A domestic market to fall in love with: South Korea's tech CEOs flirt with Saarland

Faster, more digital, smarter - South Korean companies are way ahead of us.

A domestic market to fall in love with: South Korea's tech CEOs flirt with Saarland

Faster, more digital, smarter - South Korean companies are way ahead of us. The technology sector in particular wants to expand to Germany. In this country, the South Korean companies find the domestic market that they lack at home.

"Balli Balli" - that's a South Korean idiom and means something like "quick, quick". A way of life that also determines South Korean business. However, this zest for action is difficult to reconcile with German bureaucracy. South Korean companies are currently feeling this more and more. More and more medium-sized companies from the East Asian country are showing interest in Germany as a production location.

Things can't go fast enough for the South Koreans. "It shouldn't take longer than a week for the company to be in the commercial register. Anything beyond that makes the South Koreans nervous," reports Martin Bernhardt in the ntv podcast "Wirtschaft Welt

As a representative of "Germany's Saarland", the Saarland business development agency, the South Korea expert is often on the road in Korea and supports companies there in expanding to Germany. For a few months now, the lawyer has registered greater interest in Germany as a production location.

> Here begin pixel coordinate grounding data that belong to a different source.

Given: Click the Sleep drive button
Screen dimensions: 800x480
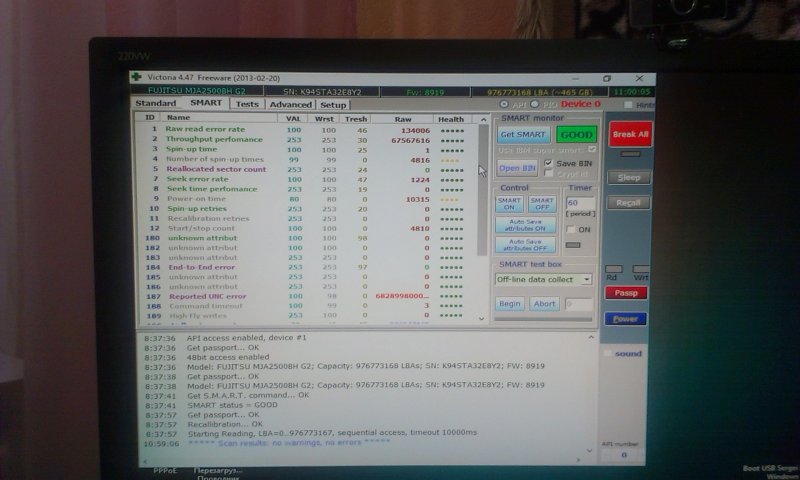Looking at the screenshot, I should tap(628, 177).
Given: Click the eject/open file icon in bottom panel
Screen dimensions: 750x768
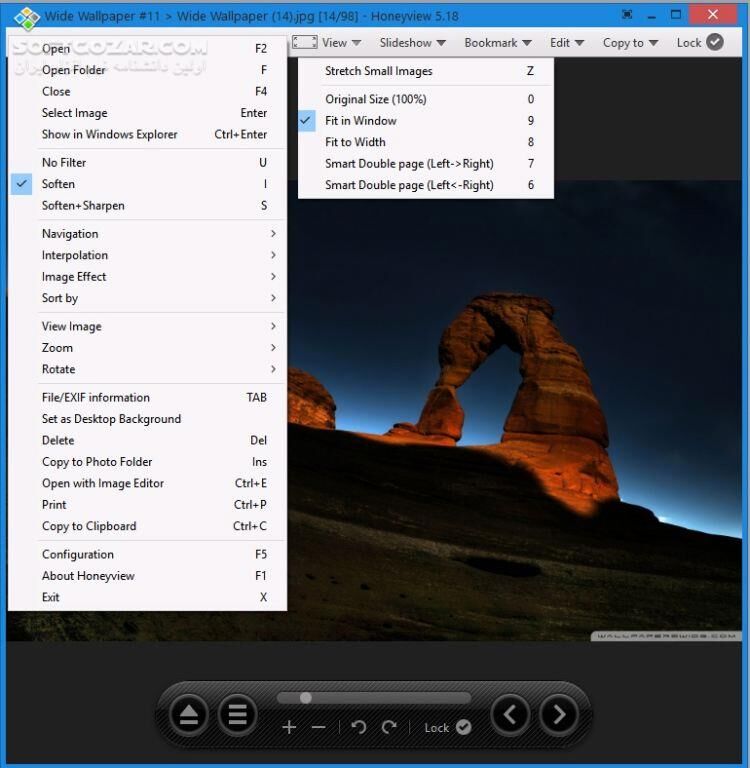Looking at the screenshot, I should [x=188, y=714].
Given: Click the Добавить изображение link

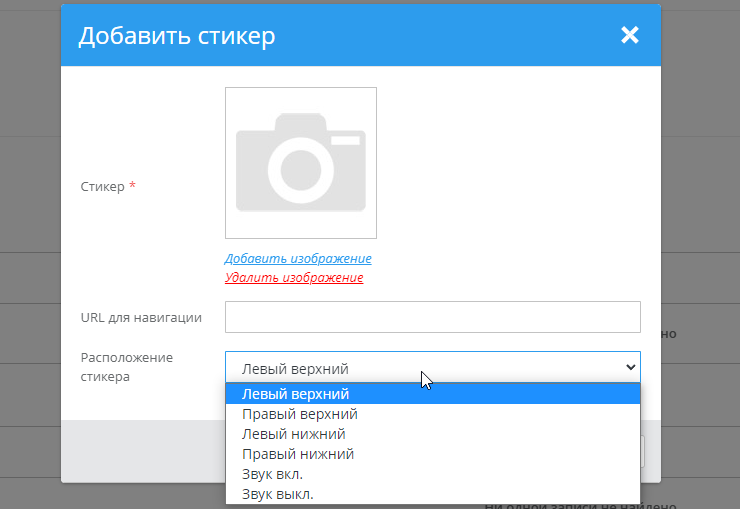Looking at the screenshot, I should (298, 258).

This can be observed particularly well in Saarland. Executives from 23 South Korean companies are currently on site to hold talks about expanding existing business relationships. These include manufacturers of chip production systems as well as robotics and biotechnology companies. The areas of cloud services and IT security are also represented. An important contact point for the delegation is the university campus in Saarbrücken. Because there is the world's only branch of the "Korea Institute of Science and Technology". The European branch of the renowned research institute supports Korean companies and researchers in expanding to Europe.

The Saarland Economic Development Agency is delighted with the visit. There are high hopes that the high potentials from South Korea will network with German companies. "On the campus of Saarland University we have several research institutes in areas that are very interesting for founders: artificial intelligence, IT, materials science and cybersecurity, for example," explains Bernhardt in the podcast.

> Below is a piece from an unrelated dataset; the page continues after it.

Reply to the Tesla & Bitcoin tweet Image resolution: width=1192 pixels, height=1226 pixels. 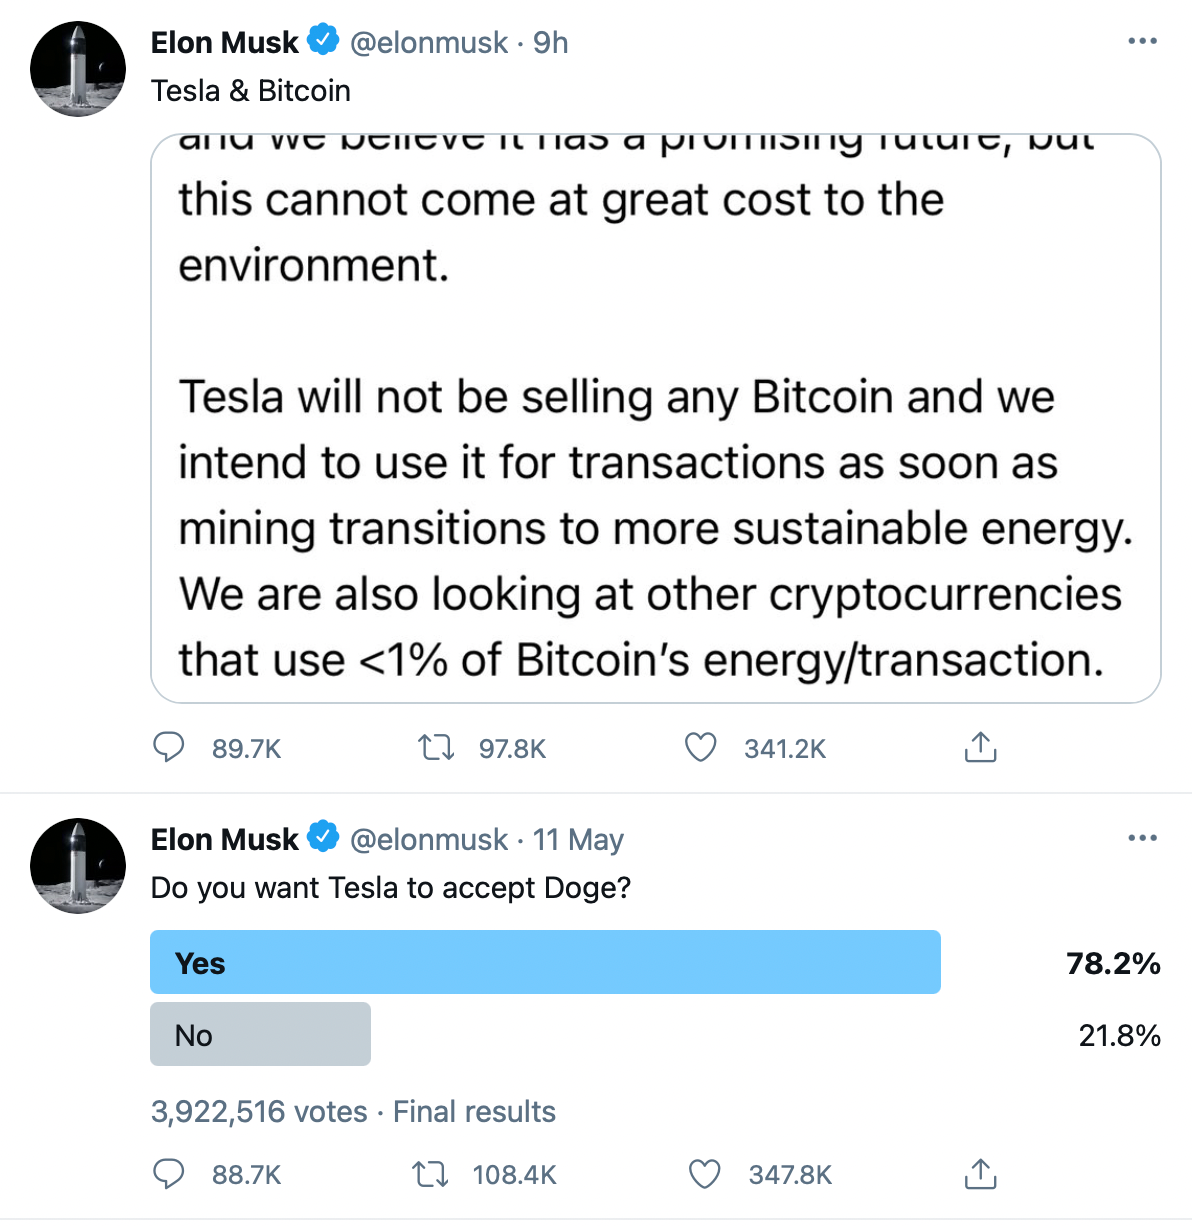[168, 747]
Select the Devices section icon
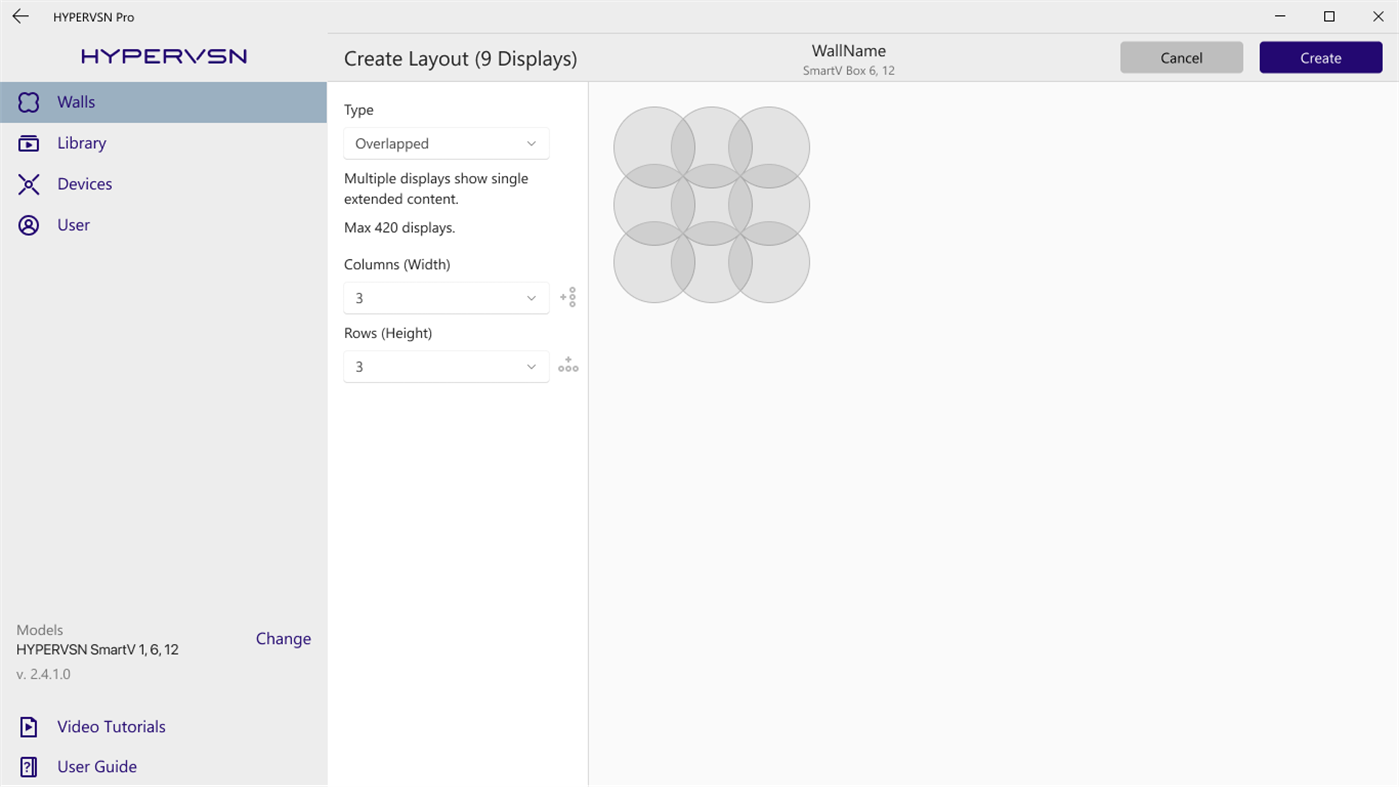 28,183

Among other things, the delegation will visit the German Research Center for Artificial Intelligence and the Institute for New Materials, but also companies such as Innocise, which has developed a new gripping technology for robots based on the gecko foot. If there is new cooperation, the aim is to jointly develop new patents and open up global markets.

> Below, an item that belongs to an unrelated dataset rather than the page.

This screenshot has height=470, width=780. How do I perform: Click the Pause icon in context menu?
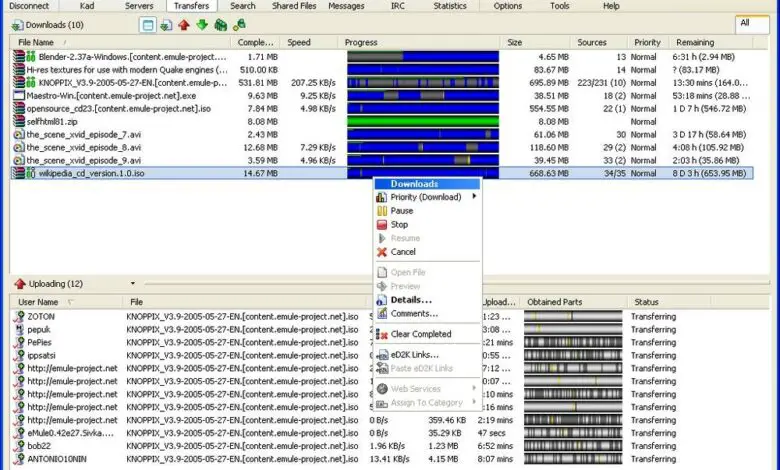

The economically strong Germany has a lot to offer from a Korean point of view: Access to the largest domestic market within the EU and Germany's central location are attractive. Since the South Korean market is comparatively small and isolated, commercial lawyer Martin Bernhardt is receiving increasing numbers of inquiries from medium-sized technology companies there.

The corona pandemic has shown how important a foothold in the middle of Europe can be for export-oriented companies. South Korean companies have recognized the importance of representative offices and subsidiaries in Europe, says Bernhardt, "in order to be active locally and to become independent of collapsing supply chains." Another plus point is the existing South Korean community in Germany with social and cultural networks. A recruitment agreement for miners and nurses in the 1960s and 70s attracted many people from South Korea to Germany. In general, the Federal Republic enjoys a high reputation among the people in South Korea.

After China, South Korea is the most important export market in Asia for German companies. Above all, cars, machines and chemical products are exported, classic consumer electronics such as refrigerators, but also various medicines find their way to Germany in large numbers.

The high-tech nation of South Korea is now one of the strongest trading powers in the world. The rise from a poor country to a trading power is "a really great success story," says Volker Treier, head of foreign trade at the German Chamber of Industry and Commerce in the podcast. This rapid progress is mainly due to the pragmatism in South Korea.

Treier believes that German companies could learn from the fast, smart and digital business relationships and thus further increase their own competitiveness. That would ultimately be a win-win situation for both sides. In addition, both states are democracies with the same value system. "We are looking for friends and the South Koreans are friends."